New York City's private computer army keeps mushrooming under Mayor Bloomberg - and no one has any idea of its exact size.
What we do know is the city's overall contract spending has doubled to more than $10 billion in the last five years - and a huge part of the increase is for technology contracts.
Those computer armies can be found inside every city agency. Its foot soldiers sit at city desks.
They carry city ID cards. They spend all their time - often years - devising and maintaining huge information systems with Orwellian names like NYC WIN, ECTP, ACRIS, NICE, CitiServ.
Yet the outside contractors remain a world apart from the ordinary civil servants of our city. The techies routinely bill taxpayers for enormous salaries.
Since their salaries often come out of the city's capital budget, their names, titles and pay rates rarely appear in any expense reports the mayor makes public.
Last week, Brooklyn City Councilwoman Letitia James took a bold step. She introduced a bill that would require an annual report on the size and cost of outside contractors.
"This period of budget deficits is not the time to increase outsourcing," James said.
This column has documented for more than two years the runaway costs of such contracts. They include:
- The 63 consultants from a little-known Florida-based company, Future Technology Associates, being paid an average of $250,000 a year to develop a new financial accounting system for the Department of Education. All of this money went to a firm that had no office and operated out of a mail drop.
- The 230 consultants from defense giant SAIC who were paid an average of $400,000 a year - some of them for a decade - to design and install the infamous CityTime payroll and timekeeping system.
- The nearly 200 Hewlett-Packard consultants who spent years overseeing the $2 billion upgrade to the city's 911 system, known as ECTP. Before Hewlett-Packard was bounced from the job for repeated delays and cost overruns, most of its consultants were being paid between $300,000 and $400,000.

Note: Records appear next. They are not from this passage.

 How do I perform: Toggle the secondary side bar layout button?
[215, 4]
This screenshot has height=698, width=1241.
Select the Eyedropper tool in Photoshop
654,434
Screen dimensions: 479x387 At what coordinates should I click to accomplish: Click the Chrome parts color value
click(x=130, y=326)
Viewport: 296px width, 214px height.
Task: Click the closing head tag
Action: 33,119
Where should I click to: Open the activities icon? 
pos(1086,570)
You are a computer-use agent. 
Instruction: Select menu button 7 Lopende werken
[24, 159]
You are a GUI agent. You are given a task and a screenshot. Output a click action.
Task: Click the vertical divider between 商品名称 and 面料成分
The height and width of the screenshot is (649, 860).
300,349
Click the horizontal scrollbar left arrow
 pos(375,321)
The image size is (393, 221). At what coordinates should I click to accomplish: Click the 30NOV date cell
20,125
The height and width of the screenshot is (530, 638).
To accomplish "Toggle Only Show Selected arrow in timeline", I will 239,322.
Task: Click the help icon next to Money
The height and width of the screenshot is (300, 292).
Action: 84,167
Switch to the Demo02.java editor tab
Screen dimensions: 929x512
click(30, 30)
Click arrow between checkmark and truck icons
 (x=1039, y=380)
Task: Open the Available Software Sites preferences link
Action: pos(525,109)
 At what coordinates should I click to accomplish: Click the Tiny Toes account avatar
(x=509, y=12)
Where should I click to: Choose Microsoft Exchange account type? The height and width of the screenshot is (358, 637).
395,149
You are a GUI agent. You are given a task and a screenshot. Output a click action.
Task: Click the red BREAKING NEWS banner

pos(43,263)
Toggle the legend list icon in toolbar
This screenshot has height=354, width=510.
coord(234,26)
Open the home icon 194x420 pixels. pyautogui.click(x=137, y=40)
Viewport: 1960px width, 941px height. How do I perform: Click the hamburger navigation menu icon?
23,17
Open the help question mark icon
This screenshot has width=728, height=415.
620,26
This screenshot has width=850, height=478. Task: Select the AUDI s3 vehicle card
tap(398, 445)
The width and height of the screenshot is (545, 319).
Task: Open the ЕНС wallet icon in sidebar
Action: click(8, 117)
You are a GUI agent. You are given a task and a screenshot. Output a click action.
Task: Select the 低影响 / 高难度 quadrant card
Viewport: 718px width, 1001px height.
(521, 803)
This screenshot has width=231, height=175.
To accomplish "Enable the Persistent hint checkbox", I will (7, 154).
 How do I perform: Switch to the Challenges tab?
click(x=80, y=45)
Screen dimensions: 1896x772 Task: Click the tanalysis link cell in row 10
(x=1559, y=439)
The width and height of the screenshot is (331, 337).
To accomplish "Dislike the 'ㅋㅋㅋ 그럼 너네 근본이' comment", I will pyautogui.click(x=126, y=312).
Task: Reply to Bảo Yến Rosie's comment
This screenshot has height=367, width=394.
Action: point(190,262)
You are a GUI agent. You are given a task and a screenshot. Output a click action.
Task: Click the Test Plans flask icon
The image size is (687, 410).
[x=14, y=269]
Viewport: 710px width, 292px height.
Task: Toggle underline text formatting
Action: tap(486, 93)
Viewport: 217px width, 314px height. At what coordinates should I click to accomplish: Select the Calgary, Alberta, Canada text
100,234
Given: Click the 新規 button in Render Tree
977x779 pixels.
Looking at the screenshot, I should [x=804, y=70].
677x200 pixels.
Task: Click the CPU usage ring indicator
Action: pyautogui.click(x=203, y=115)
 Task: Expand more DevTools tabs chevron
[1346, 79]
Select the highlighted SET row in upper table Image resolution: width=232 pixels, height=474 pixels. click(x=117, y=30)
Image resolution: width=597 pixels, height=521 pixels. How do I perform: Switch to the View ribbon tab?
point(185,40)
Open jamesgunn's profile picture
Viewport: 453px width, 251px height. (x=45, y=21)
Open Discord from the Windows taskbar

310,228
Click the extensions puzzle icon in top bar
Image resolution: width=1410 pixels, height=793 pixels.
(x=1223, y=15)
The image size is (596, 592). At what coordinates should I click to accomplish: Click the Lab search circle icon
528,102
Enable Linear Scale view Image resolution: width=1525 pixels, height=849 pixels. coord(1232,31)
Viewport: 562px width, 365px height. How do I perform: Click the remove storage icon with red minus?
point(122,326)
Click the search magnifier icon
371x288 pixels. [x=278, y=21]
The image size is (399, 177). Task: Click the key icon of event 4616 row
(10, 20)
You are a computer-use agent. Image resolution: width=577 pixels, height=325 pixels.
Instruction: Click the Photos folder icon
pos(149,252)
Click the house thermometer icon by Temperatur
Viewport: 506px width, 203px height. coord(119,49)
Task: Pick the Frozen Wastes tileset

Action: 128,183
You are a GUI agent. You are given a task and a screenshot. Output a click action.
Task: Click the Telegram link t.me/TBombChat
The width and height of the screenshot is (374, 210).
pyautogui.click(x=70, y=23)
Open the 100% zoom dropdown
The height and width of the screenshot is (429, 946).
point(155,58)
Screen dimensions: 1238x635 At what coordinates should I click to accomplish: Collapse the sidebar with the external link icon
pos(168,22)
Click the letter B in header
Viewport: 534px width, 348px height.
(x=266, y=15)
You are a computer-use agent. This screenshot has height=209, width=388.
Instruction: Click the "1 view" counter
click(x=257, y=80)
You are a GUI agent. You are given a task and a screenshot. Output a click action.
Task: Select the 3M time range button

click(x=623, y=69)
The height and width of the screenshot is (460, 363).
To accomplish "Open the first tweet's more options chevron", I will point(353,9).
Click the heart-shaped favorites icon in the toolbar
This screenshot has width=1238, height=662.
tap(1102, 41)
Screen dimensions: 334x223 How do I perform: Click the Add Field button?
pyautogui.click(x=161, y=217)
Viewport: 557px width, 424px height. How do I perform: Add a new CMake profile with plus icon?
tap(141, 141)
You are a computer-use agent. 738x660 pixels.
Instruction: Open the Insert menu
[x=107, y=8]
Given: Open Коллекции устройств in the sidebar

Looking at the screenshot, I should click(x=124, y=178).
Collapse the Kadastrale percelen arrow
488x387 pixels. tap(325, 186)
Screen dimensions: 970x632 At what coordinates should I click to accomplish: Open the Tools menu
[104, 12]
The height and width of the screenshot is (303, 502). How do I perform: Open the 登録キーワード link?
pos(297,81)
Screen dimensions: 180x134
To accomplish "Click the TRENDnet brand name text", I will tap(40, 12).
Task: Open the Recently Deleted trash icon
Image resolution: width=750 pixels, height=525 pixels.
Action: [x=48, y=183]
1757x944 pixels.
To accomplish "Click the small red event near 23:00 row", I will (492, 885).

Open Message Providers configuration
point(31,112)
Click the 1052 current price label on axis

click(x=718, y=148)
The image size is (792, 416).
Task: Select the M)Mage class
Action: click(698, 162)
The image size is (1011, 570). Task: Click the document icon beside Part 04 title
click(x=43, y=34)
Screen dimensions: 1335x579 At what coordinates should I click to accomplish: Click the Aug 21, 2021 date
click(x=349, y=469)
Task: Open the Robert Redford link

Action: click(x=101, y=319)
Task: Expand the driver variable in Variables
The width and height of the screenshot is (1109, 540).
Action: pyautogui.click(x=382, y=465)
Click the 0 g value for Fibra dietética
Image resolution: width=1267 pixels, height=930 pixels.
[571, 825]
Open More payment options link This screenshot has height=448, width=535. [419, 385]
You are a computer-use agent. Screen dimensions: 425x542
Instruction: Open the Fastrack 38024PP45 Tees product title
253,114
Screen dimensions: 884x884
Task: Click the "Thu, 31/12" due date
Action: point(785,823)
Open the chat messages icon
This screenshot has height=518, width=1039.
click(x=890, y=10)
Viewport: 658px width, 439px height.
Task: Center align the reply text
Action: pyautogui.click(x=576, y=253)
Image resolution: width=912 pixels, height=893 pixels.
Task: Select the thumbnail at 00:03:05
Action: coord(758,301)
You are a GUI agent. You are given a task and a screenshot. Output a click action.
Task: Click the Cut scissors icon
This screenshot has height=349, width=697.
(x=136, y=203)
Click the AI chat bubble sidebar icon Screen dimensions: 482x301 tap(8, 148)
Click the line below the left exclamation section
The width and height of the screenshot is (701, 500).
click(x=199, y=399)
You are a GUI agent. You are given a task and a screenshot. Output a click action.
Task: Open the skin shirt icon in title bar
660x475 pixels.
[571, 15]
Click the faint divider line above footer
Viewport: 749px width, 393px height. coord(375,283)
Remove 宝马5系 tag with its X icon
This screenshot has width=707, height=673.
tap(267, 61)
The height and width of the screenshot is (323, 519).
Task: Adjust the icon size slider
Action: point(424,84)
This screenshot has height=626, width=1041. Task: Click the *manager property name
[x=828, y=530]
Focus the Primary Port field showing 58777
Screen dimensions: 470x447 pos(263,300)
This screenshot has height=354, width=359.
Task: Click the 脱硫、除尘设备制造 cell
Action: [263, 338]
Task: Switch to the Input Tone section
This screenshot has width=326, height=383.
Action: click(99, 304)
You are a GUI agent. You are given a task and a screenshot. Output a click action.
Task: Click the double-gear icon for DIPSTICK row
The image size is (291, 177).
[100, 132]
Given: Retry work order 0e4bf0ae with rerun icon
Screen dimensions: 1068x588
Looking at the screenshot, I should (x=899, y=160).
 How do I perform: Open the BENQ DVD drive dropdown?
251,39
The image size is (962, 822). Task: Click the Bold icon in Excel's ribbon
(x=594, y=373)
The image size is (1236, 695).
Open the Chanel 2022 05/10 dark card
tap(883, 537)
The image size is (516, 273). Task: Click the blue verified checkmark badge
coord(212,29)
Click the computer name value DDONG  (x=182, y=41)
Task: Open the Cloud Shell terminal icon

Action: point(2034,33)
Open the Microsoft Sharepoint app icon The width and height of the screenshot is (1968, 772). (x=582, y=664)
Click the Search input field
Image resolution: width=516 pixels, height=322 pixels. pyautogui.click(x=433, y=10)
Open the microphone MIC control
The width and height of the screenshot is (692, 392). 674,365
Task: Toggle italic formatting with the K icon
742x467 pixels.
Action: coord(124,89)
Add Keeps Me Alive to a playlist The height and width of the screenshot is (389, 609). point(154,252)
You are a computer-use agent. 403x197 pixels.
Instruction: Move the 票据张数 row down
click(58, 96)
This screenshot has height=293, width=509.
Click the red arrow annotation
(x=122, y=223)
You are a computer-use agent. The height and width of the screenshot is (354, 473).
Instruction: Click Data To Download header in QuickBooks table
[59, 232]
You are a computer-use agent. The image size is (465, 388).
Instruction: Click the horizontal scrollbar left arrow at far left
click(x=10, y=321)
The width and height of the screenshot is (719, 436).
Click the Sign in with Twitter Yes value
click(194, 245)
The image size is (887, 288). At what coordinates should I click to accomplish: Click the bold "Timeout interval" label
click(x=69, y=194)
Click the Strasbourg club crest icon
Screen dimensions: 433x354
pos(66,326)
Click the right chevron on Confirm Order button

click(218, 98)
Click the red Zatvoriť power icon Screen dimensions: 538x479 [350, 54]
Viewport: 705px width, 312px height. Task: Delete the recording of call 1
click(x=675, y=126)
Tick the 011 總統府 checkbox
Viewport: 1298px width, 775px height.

- The $500 million paid to Northrop Grumman to erect NYC WIN, a wireless network for first responders that has been dogged by problems. On top of that initial expense, the city pays Northrop $37 million annually just to maintain NYC WIN.
Under Northrop's contract, a low-level help desk operator is paid $185,000 annually. Meanwhile, a help desk operator directly employed by the city receives $46,000. Throw in pension and health insurance and the cost of that city employee barely reaches $70,000 - about a third of what Northrop charges.
In 2009, lawmakers in Albany required every state agency to provide annual reports on the number and cost of all outside contracts. Consultant costs have plummeted ever since.
James wants the same thing for the city, but Christine Quinn, the Council's powerful speaker, is bobbing and weaving. A close ally of the mayor, Quinn says she supports legislation to better track outside contracts, but she has yet to back making public the actual number of consultants per agency and their salaries.
Why the hesitation?
Taxpayers have a right to know how many $400,000-a-year consultants it takes to build one of these troubled computer systems.